TEXT PASSAGE —
——————
Curious Conduct by Jeanne Marie Beaumont. BOA Editions, $14.95.
Reviewed by Dorine Preston
The poems in Curious Conduct are varied in both content and form, but still read like the individual components of one unified larger project, so that the pieces proceed as concurrent explorations of adjoining territories. Several categories of poem are interspersed throughout the book, as though three or four decks of poems have been shuffled together; in this way, the arrangement of the collection provides the reader with a pleasant combination of constant change and constant familiarity, since the more pages one turns, the more one can say, “Oh, one of these again,” followed by, hopefully, “I like these.” Naturally, each reader will be better pleased by some categories of poems than others. I am disappointed by the poems in which Beaumont seems to have employed cleverness as an end in itself, and prefer pieces in which she has employed her verbal dexterity as a means to travel somewhere more interesting.
——————
INPUT DATA —
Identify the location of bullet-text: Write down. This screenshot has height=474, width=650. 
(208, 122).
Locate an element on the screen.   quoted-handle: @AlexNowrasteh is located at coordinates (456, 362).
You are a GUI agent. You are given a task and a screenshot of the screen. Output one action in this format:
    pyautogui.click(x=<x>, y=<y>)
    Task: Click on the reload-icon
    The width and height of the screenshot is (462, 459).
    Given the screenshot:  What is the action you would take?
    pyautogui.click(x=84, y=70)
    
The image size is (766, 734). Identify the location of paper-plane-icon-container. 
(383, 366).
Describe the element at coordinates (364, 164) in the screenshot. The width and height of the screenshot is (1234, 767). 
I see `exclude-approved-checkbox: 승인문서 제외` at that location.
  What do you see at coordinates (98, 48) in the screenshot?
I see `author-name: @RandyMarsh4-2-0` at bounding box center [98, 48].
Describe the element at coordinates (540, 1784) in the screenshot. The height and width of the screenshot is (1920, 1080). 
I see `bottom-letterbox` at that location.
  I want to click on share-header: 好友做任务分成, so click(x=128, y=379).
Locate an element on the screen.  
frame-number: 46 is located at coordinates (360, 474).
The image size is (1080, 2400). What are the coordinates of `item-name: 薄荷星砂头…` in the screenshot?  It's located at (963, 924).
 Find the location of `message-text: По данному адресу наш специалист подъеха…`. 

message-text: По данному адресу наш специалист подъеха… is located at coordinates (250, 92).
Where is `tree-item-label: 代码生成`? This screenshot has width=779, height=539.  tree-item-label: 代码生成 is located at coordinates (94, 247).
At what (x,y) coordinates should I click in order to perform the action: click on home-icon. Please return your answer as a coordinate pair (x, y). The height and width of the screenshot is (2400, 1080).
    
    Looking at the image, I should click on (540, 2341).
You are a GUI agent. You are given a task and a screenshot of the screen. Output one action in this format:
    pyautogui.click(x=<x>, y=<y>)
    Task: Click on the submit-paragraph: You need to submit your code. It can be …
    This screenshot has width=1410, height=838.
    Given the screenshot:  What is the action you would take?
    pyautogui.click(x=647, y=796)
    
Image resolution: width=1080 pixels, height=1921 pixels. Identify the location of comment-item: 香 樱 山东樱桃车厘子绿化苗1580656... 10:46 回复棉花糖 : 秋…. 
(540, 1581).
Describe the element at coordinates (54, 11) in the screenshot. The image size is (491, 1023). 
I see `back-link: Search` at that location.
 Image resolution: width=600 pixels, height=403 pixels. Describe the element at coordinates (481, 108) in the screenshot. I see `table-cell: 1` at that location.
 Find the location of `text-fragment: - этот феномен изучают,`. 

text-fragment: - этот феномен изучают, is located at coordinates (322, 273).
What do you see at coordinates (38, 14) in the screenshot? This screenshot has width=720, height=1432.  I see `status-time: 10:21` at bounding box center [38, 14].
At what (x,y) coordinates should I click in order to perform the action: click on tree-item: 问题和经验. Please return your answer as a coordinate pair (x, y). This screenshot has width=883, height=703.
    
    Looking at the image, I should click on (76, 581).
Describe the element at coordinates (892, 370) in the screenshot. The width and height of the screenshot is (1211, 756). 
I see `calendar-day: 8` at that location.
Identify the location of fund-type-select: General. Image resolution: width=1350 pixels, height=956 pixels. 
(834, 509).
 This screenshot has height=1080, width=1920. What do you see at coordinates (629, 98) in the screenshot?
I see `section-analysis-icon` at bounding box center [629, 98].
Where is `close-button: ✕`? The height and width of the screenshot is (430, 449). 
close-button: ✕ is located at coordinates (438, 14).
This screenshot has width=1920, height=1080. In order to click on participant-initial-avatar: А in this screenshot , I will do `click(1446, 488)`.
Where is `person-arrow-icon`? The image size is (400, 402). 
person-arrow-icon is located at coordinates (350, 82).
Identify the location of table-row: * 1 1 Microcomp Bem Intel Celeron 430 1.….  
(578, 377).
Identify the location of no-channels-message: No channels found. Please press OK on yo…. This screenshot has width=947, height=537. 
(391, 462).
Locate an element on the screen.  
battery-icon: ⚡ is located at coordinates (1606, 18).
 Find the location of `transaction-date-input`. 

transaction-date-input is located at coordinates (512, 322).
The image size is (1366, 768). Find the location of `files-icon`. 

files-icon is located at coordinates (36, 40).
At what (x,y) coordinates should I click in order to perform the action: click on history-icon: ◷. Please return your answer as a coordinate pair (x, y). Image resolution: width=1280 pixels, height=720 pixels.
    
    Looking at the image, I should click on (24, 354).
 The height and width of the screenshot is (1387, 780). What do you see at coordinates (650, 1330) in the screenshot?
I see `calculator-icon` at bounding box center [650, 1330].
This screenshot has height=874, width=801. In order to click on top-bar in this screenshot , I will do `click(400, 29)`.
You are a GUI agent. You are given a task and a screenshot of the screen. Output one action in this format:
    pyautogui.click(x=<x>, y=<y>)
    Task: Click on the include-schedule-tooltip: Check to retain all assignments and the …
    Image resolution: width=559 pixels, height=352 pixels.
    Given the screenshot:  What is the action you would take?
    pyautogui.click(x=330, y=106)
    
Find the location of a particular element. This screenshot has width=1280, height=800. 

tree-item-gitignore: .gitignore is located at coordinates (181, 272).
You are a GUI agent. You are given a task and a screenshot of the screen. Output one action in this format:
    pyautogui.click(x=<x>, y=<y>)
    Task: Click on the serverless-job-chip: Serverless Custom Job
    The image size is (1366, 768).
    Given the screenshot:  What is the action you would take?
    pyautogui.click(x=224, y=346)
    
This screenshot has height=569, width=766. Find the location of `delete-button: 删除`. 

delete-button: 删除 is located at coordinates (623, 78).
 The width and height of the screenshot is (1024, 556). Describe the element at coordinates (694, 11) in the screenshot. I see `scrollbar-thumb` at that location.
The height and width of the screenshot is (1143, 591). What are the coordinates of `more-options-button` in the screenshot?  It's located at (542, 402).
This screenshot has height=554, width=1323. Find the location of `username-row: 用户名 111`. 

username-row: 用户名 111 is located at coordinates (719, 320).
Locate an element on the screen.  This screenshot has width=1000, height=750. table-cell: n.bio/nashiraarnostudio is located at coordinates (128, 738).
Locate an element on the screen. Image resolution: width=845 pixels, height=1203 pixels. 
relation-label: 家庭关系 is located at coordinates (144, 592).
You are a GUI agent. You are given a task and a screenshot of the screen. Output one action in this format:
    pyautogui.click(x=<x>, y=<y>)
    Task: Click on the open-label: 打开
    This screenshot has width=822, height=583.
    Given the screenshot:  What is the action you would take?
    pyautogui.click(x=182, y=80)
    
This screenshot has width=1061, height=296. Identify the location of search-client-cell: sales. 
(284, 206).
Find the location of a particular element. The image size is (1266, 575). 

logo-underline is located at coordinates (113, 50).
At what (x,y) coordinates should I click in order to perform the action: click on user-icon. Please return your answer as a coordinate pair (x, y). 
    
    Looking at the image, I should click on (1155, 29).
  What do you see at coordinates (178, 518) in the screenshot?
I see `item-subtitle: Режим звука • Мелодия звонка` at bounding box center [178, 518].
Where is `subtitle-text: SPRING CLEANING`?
——————
PROMPT 1 —
Please list each distinct proper name that appears in the book review, counting a person only once.
PROMPT 2 —
Decide whether each statement agrees with the book review, answering yes or no and quoting the words that settle it: (a) the book costs $14.95; (b) the reviewer prefers the poems that use cleverness as an end in itself; (c) the book mixes several categories of poem.
The listing above is separate from the book review and plays no part in it.

EXERCISE OUTPUT 1 —
Curious Conduct, Jeanne Marie Beaumont, BOA Editions, Dorine Preston

EXERCISE OUTPUT 2 —
(a) Yes: "BOA Editions, $14.95."
(b) No: "I am disappointed by the poems in which Beaumont seems to have employed cleverness as an end in itself"
(c) Yes: "Several categories of poem are interspersed throughout the book"